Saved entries
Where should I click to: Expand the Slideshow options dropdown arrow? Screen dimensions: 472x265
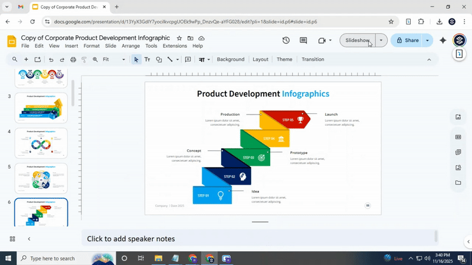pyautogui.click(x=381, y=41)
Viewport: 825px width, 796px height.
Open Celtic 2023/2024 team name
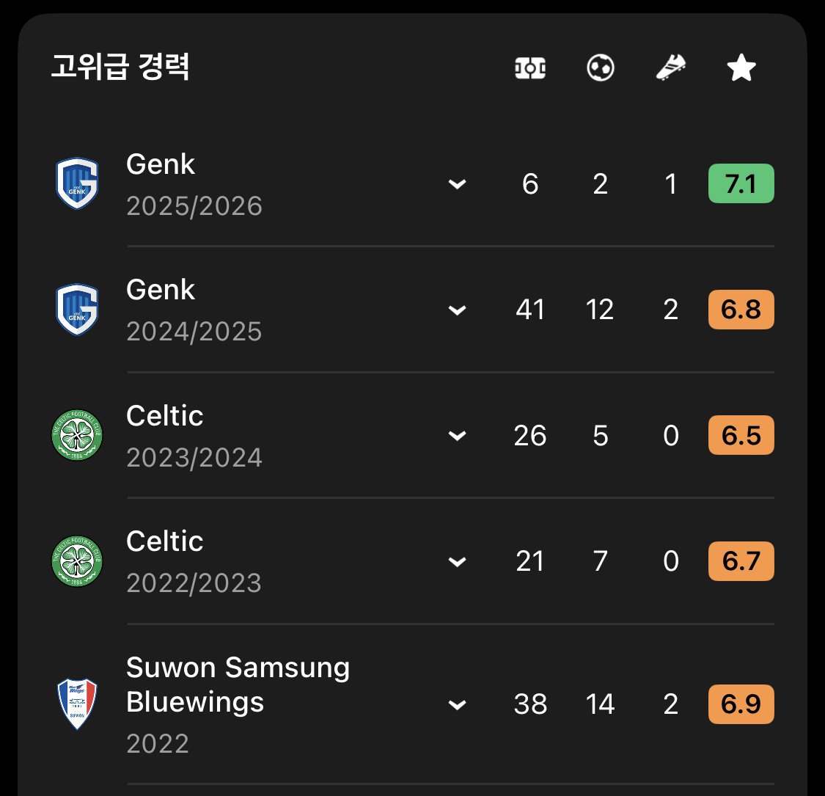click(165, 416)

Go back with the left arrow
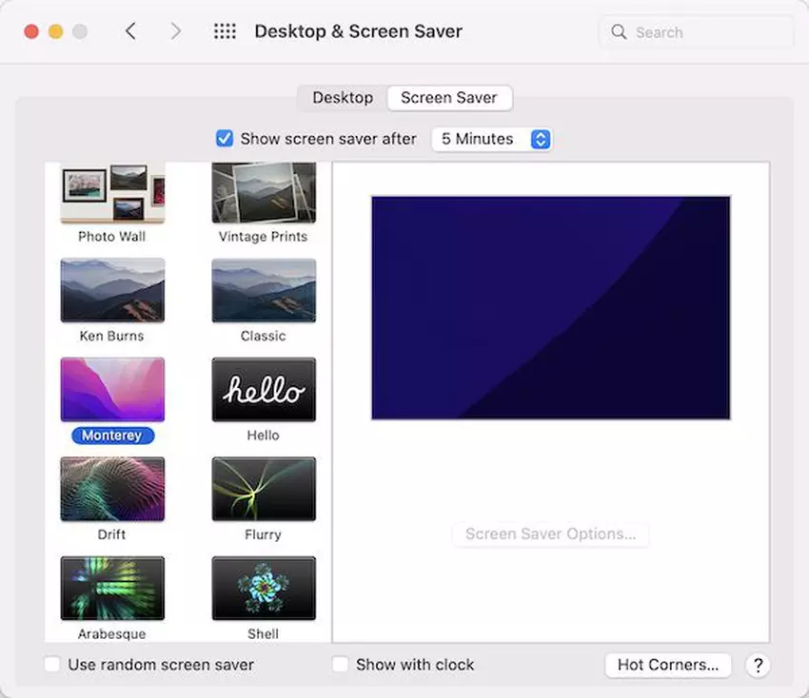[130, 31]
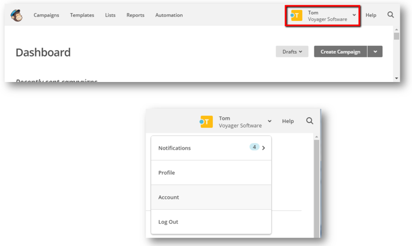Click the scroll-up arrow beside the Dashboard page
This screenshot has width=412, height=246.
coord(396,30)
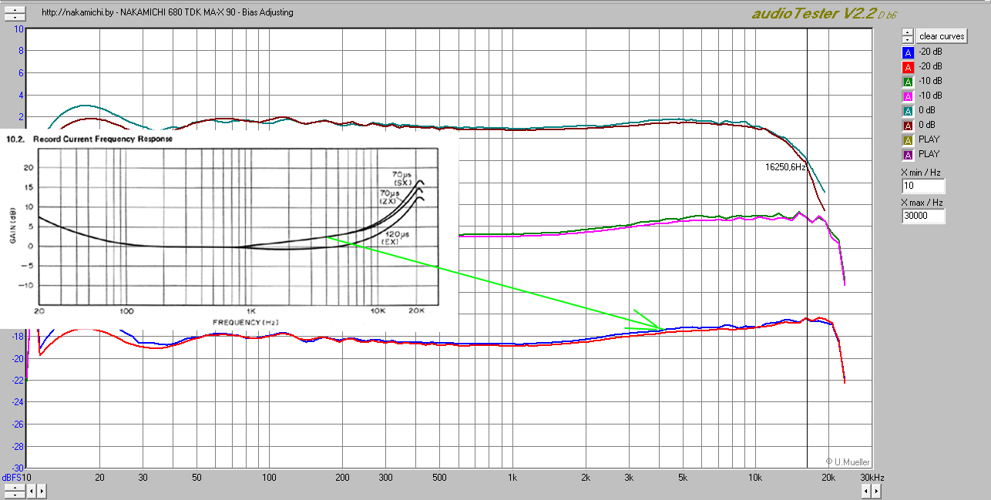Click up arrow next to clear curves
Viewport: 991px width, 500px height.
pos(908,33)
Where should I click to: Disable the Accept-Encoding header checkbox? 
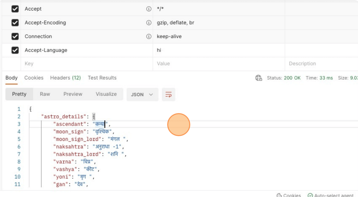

__WORK REQUIRED__. Write out the data exactly, and exclude every picture it holds.

__RESULT__.
Where should I click to: Expand the Slideshow options dropdown arrow? Screen dimensions: 472x265
pyautogui.click(x=381, y=41)
Viewport: 825px width, 796px height.
Open Celtic 2023/2024 team name
click(165, 416)

Go back with the left arrow
[130, 31]
Click the scroll-up arrow beside the Dashboard page
This screenshot has width=412, height=246.
coord(396,30)
Click up arrow next to clear curves
Viewport: 991px width, 500px height.
pos(908,33)
Where should I click to: Disable the Accept-Encoding header checkbox? 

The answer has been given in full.